Hawk filed this patent infringement lawsuit against New Palace on June 15,
2018, and twice amended its complaint. In its second amended complaint, Hawk
explains that it “was formed in 2012 to commercialize the inventions of its founder,
Barry Schwab.” (2d Am. Compl. 2, ECF No. 15.) Hawk alleges that New Palace
“uses a video storage and display system and methods that infringe” two of Hawk’s
patents — the ‘462 patent and the ‘342 patent. Hawk claims that a claim chart it
attached to its complaint as exhibit A explains how New Palace infringes on its
patents. The claim chart compares claims of its patents with features of the Pelco
Endura video management system, but neither the complaint nor the claim chart
explains the connection between New Palace and the Pelco Endura. 1 New Palace
filed the present Motion to Dismiss pursuant to Fed. R. Civ. P. 12(b)(6).
Generally, Rule 12(b)(6) requires a complaint to “contain sufficient factual
matter, accepted as true, to ‘state a claim to relief that is plausible on its face.’”
Ashcroft v. Iqbal, 556 U.S. 662, 678 (2009) (quoting Bell Atl. Corp. v. Twombly, 550
U.S. 544, 570 (2007)). “A claim has facial plausibility when the plaintiff pleads
factual content that allows the court to draw the reasonable inference that the
defendant is liable for the misconduct alleged.” Id. (citing Twombly, 550 U.S. at
556). The court must accept all well-pleaded facts as true and view those facts in
the light most favorable to the plaintiff. King-White v. Humble Indep. Sch. Dist.,
803 F.3d 754, 758 (5th Cir. 2015). This standard applies to complaints for patent
infringement. Howard v. Ford Motor Co., No. 1:16cv127-LG-RHW, 2016 WL
4077260, at *2 (S.D. Miss. July 29, 2016).

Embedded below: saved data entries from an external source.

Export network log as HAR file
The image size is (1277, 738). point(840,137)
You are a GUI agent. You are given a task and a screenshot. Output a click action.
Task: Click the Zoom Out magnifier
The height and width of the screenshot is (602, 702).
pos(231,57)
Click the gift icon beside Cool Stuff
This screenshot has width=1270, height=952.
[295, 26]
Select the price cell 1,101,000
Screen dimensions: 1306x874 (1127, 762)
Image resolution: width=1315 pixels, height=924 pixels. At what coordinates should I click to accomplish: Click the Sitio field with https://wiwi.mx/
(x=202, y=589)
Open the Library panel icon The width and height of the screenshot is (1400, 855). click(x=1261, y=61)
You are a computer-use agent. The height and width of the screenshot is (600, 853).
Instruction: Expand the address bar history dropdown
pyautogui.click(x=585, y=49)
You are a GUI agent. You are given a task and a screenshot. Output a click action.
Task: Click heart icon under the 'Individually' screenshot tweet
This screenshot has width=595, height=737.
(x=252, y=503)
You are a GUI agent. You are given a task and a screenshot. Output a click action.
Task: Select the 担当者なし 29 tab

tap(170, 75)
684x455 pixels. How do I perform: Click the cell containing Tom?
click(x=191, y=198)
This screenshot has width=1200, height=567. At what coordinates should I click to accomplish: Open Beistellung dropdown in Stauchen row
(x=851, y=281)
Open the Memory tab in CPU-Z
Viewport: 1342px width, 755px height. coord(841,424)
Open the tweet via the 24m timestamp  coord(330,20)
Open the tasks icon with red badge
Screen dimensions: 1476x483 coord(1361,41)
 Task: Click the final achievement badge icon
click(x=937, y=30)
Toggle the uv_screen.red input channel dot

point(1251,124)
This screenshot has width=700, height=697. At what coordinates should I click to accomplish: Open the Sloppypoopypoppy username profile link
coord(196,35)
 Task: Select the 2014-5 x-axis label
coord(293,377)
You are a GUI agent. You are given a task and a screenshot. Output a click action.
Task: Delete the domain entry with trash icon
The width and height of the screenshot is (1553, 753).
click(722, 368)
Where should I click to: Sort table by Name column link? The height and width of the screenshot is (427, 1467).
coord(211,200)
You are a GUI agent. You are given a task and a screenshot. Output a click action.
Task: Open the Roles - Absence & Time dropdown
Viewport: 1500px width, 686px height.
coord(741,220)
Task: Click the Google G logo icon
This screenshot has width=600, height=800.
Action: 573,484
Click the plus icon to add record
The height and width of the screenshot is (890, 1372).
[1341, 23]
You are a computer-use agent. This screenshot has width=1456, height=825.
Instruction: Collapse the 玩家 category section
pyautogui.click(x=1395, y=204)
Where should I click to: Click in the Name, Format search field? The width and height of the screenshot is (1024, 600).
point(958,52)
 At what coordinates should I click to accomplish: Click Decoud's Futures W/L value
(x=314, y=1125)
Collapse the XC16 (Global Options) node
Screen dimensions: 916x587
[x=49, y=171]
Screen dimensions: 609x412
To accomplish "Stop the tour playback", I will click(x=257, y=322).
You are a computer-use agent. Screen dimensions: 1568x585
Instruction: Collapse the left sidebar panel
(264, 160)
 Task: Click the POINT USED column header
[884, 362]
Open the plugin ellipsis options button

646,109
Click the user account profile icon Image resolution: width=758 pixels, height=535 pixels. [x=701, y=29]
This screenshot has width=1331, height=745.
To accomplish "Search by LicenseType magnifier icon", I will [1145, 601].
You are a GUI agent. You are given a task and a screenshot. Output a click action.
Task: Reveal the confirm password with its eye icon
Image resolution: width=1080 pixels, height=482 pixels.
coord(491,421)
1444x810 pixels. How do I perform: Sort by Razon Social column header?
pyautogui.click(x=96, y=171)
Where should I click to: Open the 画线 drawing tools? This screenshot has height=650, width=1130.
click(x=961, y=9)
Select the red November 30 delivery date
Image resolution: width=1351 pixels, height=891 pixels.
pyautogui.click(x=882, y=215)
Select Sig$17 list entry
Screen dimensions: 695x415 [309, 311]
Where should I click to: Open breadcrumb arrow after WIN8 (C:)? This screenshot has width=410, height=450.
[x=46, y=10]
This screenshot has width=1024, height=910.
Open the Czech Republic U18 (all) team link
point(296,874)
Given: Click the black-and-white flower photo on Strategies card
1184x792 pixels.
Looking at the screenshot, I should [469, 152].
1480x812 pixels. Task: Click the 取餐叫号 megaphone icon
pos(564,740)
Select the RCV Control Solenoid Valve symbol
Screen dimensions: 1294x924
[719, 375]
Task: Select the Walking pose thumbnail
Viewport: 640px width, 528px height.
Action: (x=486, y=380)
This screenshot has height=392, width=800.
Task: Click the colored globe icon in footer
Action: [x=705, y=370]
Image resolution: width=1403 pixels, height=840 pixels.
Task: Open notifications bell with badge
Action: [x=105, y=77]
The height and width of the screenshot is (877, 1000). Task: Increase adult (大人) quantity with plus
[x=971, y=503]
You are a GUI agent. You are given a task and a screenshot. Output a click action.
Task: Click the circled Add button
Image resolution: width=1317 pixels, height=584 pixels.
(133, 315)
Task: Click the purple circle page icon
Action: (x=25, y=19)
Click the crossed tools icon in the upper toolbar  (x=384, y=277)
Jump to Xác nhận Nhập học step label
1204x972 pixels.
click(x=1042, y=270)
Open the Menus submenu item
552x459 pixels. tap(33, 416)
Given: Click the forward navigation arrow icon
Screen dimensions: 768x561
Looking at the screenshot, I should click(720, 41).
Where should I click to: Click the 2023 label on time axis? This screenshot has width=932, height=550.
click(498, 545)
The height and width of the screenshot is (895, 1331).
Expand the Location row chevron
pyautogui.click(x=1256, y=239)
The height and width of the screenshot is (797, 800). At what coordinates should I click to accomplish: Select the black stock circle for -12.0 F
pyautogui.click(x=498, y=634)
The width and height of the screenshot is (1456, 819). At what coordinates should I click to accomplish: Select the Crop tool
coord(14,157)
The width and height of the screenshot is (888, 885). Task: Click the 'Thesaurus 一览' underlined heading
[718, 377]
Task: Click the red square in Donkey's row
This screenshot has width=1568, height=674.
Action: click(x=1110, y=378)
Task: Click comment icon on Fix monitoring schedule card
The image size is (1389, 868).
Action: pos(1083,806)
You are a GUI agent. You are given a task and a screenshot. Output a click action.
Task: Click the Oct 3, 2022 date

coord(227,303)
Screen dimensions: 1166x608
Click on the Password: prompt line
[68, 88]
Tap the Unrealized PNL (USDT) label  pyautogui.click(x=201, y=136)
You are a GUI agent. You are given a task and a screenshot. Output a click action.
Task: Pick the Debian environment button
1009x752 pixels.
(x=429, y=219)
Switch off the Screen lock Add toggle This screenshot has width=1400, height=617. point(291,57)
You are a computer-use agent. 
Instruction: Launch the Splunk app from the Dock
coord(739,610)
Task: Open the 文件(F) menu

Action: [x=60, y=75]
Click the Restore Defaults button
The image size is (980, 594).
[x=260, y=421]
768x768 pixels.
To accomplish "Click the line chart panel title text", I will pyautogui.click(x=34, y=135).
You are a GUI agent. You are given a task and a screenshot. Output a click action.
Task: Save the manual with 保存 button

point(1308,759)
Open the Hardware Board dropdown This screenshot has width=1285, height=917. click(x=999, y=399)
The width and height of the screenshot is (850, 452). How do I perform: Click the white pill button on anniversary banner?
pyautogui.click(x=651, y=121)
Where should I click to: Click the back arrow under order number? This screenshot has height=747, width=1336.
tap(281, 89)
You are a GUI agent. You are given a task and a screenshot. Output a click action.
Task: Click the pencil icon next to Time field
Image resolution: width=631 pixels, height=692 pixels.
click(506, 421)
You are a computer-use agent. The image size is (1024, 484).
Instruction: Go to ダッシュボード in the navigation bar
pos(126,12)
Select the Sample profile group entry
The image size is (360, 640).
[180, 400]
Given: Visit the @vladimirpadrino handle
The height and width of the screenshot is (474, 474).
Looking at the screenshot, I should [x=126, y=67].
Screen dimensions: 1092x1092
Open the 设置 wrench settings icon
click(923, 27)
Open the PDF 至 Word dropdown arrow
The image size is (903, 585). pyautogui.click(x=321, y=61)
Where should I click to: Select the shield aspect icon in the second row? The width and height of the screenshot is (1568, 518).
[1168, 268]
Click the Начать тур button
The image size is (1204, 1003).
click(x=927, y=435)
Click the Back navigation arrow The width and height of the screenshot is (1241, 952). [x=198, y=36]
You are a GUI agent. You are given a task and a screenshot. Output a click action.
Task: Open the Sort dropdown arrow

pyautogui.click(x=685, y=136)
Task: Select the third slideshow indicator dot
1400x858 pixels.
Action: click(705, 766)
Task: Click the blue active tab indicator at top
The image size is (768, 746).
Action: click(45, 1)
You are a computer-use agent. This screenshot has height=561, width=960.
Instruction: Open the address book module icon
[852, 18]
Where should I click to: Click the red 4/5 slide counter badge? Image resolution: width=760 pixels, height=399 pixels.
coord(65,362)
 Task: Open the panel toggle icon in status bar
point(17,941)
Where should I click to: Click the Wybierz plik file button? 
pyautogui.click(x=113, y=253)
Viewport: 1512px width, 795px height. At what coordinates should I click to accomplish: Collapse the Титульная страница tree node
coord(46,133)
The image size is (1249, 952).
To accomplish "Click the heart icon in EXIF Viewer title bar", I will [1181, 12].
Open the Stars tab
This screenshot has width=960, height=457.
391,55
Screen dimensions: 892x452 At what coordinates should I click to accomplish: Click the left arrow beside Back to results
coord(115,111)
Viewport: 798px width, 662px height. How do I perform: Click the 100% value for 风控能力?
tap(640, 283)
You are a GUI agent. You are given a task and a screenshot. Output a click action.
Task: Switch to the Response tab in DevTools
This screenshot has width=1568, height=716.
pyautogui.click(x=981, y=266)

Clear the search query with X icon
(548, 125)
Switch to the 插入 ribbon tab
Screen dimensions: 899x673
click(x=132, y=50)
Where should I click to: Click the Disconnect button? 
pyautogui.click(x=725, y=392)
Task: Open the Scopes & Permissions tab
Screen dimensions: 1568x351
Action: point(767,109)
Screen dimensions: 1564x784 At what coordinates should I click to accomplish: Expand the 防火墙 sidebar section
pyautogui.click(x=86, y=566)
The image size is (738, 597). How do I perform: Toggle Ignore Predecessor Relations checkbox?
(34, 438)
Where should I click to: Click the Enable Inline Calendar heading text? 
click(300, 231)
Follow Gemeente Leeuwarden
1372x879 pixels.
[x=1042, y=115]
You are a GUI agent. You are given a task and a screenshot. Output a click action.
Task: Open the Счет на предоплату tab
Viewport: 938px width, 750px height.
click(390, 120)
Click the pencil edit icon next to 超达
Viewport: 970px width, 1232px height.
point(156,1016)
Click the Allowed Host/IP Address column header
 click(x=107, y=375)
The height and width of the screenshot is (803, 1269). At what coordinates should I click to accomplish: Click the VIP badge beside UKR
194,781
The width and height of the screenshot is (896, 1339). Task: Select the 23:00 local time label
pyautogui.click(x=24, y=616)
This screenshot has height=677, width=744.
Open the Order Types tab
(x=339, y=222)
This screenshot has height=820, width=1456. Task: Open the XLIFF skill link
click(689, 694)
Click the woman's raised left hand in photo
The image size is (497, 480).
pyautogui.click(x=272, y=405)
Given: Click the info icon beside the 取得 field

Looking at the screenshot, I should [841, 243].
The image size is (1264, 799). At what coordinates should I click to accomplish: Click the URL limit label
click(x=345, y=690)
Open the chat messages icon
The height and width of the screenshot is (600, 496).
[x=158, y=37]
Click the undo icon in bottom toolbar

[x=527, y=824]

The conclusory assertion in Hawk’s complaint that New Palace “uses a video
storage and display system and methods” that infringe on its patents is insufficient
to state a plausible claim for relief. In addition, the parties agree that the patents
The claim chart filed with the original complaint described a different video
system, the Ganz ZNS NVR, with no explanation of the connection between New
Palace and the Ganz system.
referenced in the complaint have expired, but the complaint does not contain any
facts that would support Hawk’s claim for recovery as to these expired patents.
New Palace asks the Court to deny Hawk leave to amend its complaint, because
Hawk has previously filed three complaints in this lawsuit and has filed a similar
complaint that was deemed insufficient in another jurisdiction. See generally Hawk
Tech. Sys., LLC v. Brickell Fin. Centre, LLC, No. 13-24005-CV-SEITZ, 2014 WL
11946879 (S.D. Fla. Feb. 27, 2014).
“[A] plaintiff's failure to meet the specific pleading requirements should not
automatically or inflexib[ly] result in dismissal of the complaint with prejudice to
re-filing.” Hart v. Bayer Corp., 199 F.3d 239, 247 n.6 (5th Cir. 2000). “Although a
court may dismiss the claim, it should not do so without granting leave to amend,
unless the defect is simply incurable or the plaintiff has failed to plead with
particularity after being afforded repeated opportunities to do so.” Id. This case
presents a very close question, but Hawk will be granted one more opportunity to
amend its complaint. The Court will deny New Palace’s request for attorney’s fees,
expenses, and costs at this time, but the Court may reconsider that request if Hawk
should file any other deficient pleadings in this lawsuit.
IT IS, THEREFORE, ORDERED AND ADJUDGED that the  Motion
to Dismiss filed by the defendant/counter-plaintiff, New Palace Casino, LLC, is
GRANTED. The plaintiff, Hawk Technology Systems, LLC, is granted fifteen days
from the date of this Order to file a third amended complaint.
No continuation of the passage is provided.